SUPPLIED ENTRIES below:

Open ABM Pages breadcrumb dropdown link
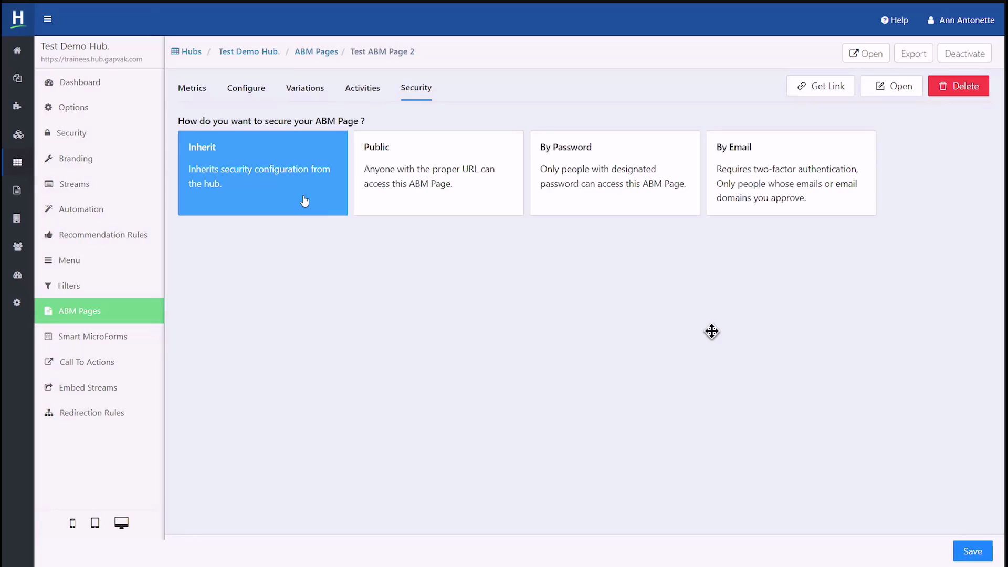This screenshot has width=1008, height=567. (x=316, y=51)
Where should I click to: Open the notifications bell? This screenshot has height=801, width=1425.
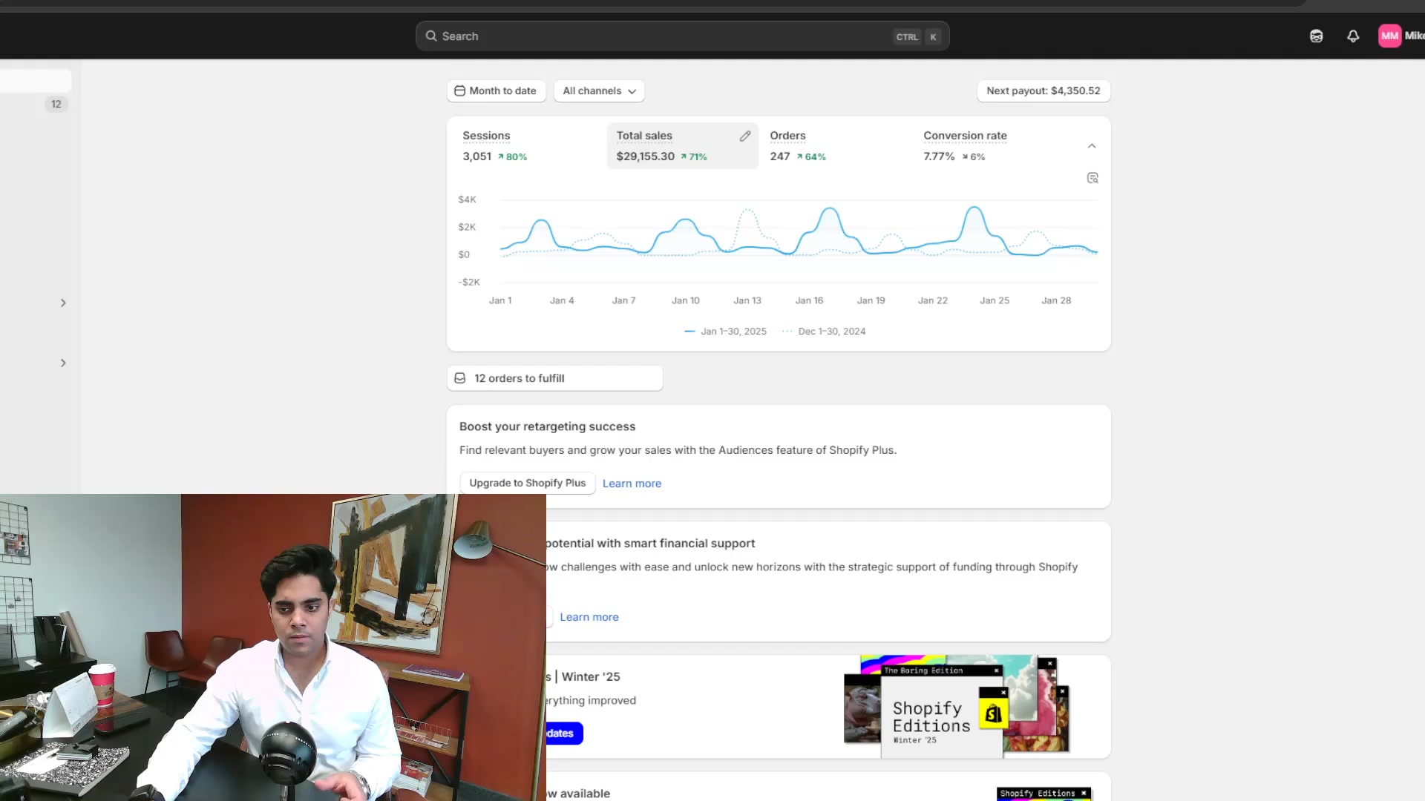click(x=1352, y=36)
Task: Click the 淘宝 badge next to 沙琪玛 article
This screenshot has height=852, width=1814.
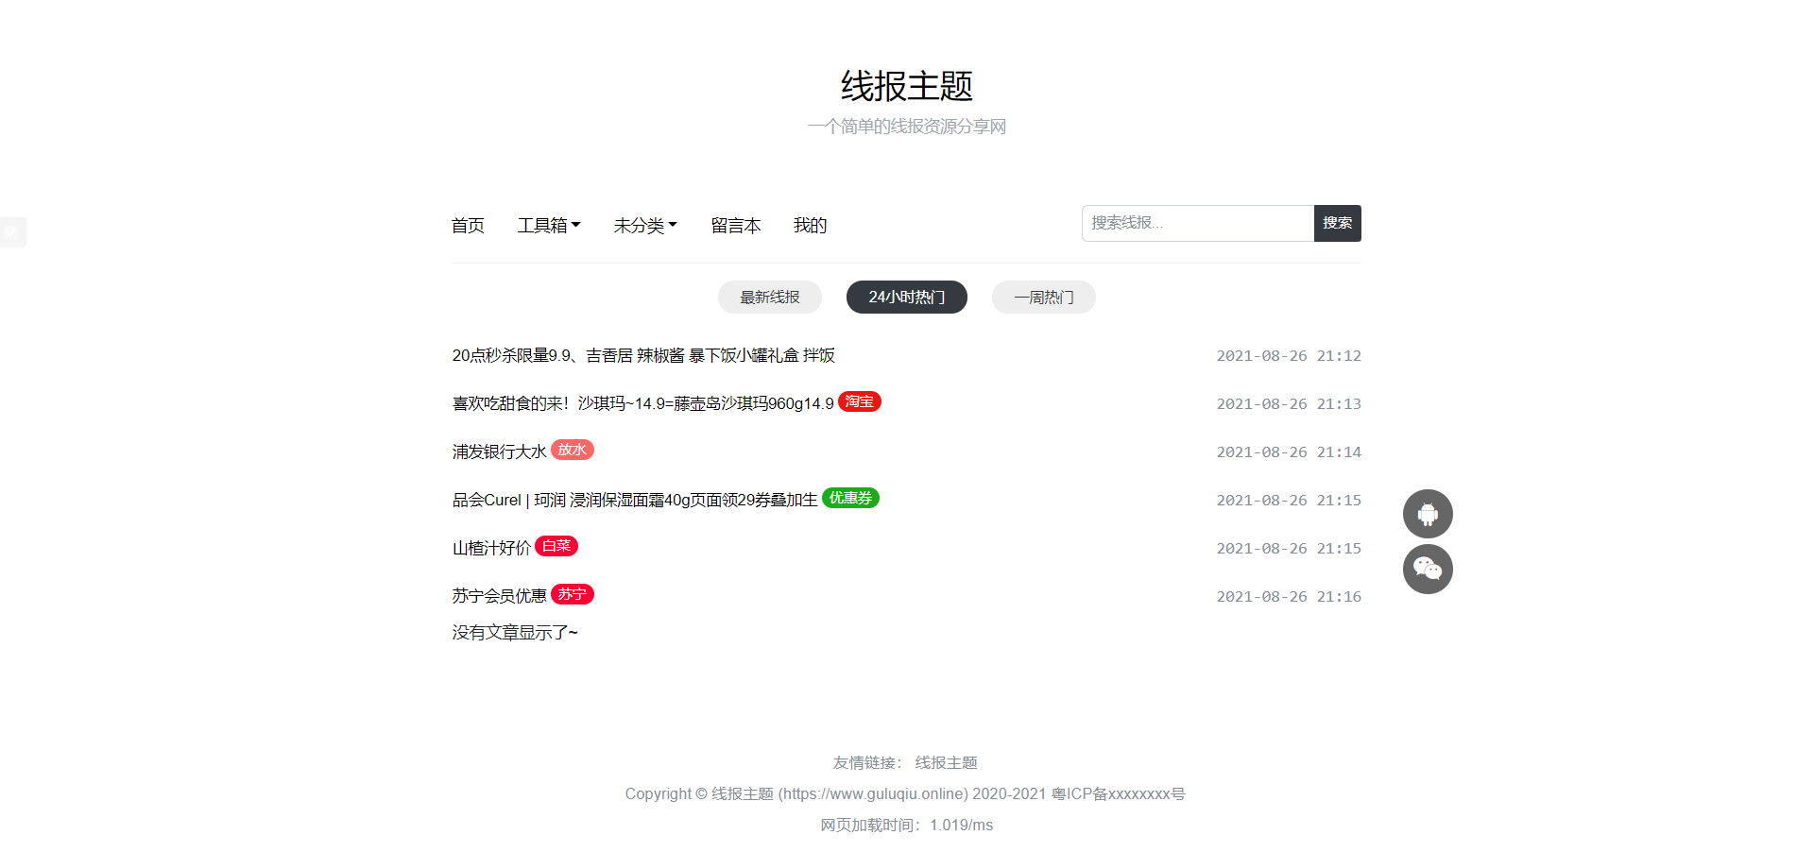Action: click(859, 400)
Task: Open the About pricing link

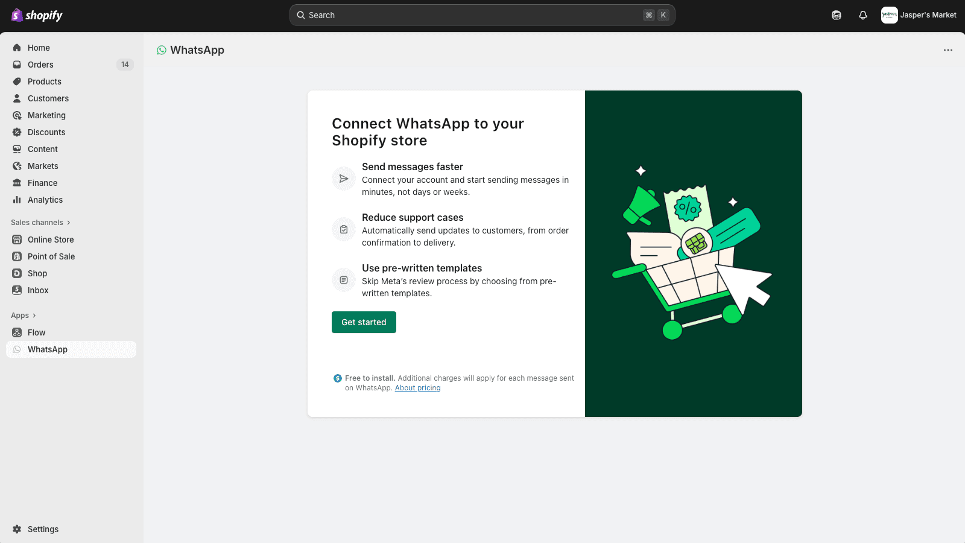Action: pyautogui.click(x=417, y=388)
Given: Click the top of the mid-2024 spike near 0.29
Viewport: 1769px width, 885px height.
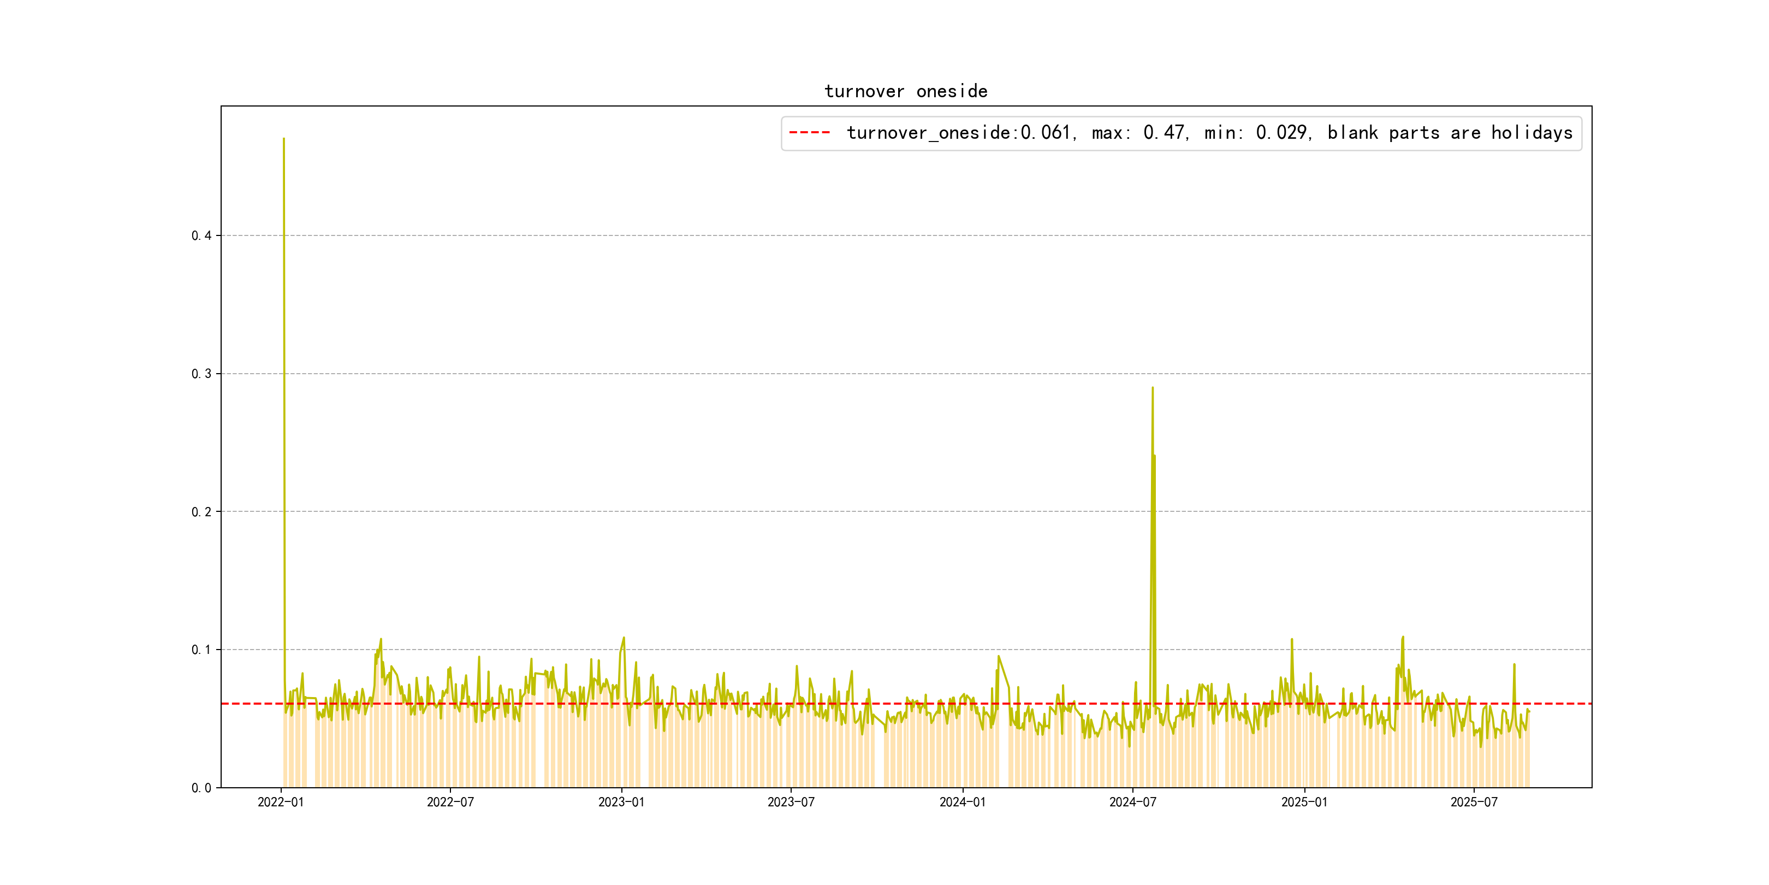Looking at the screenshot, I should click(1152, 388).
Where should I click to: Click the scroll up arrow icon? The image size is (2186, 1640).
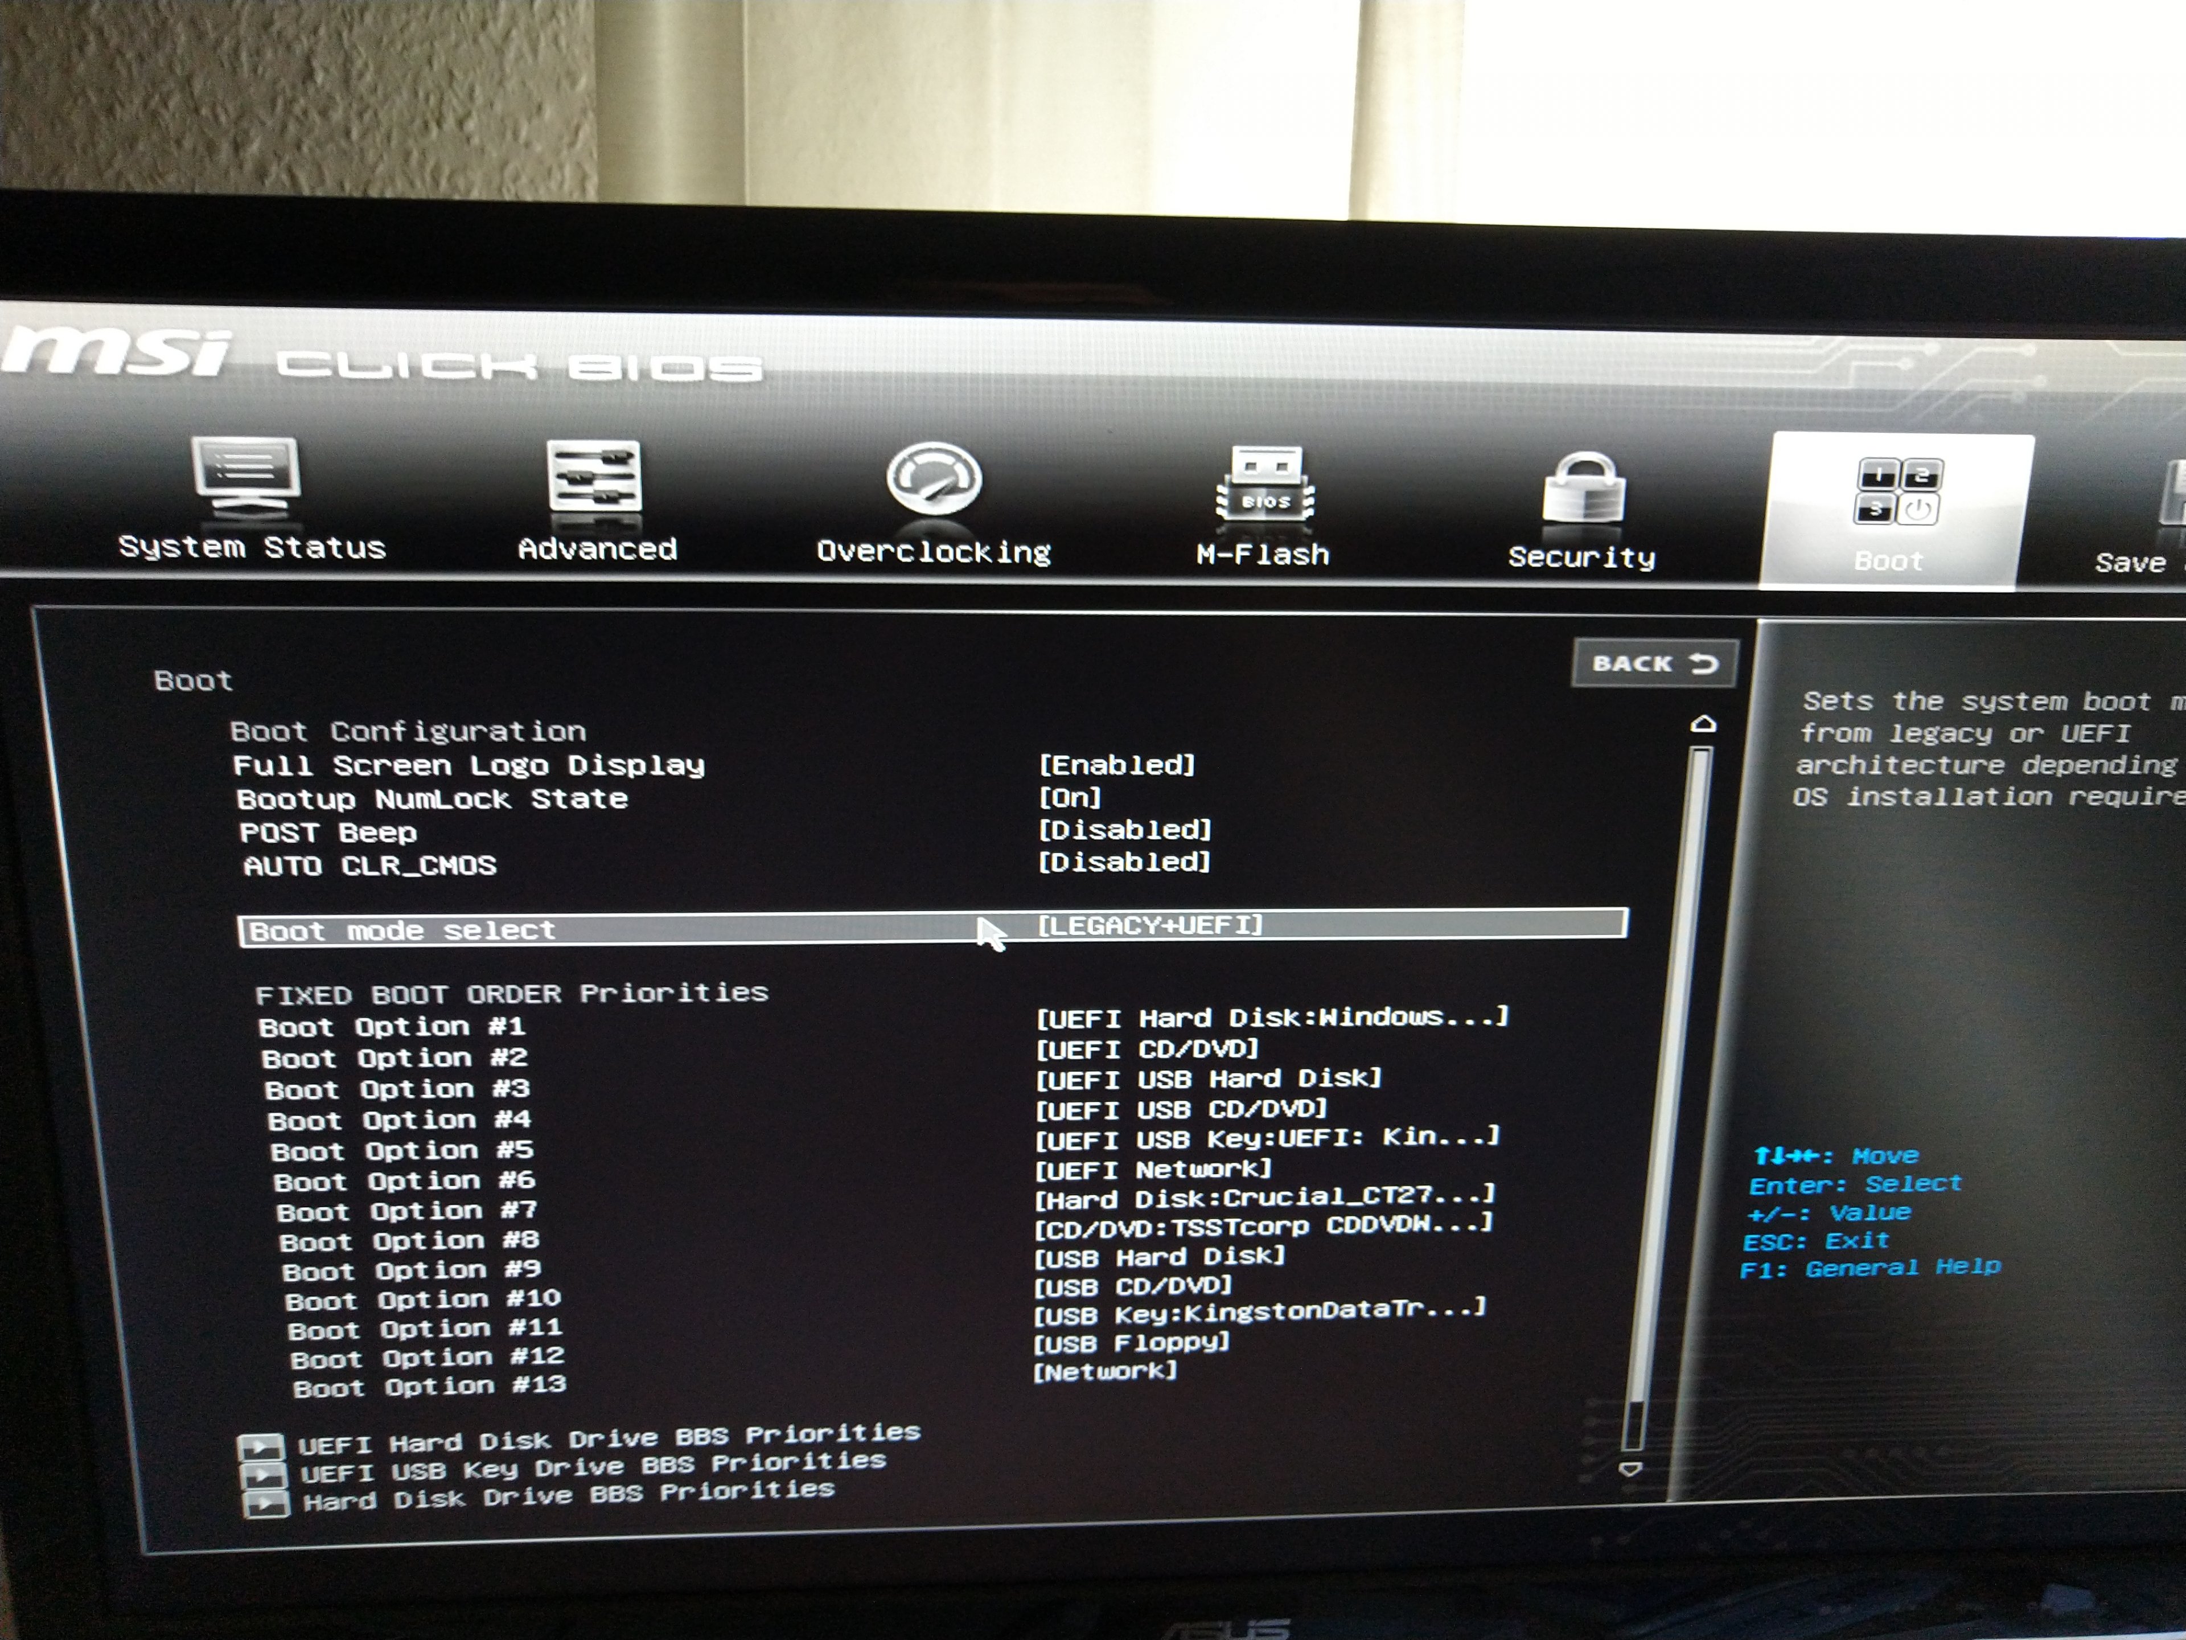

End of SUPPLIED ENTRIES.

*EXERCISE OBJECTIVE*. Now reproduce all of the entries precisely, with no pictures in the copy.

*SOLUTION TO THE PROBLEM*.
Open ABM Pages breadcrumb dropdown link
This screenshot has width=1008, height=567. (x=316, y=51)
Where should I click to: Open the notifications bell? This screenshot has height=801, width=1425.
click(x=1352, y=36)
Task: Click the 淘宝 badge next to 沙琪玛 article
This screenshot has height=852, width=1814.
Action: click(859, 400)
Task: Open the About pricing link

Action: pyautogui.click(x=417, y=388)
Given: Click the top of the mid-2024 spike near 0.29
Viewport: 1769px width, 885px height.
Looking at the screenshot, I should click(1152, 388).
Where should I click to: Click the scroll up arrow icon? The image size is (2186, 1640).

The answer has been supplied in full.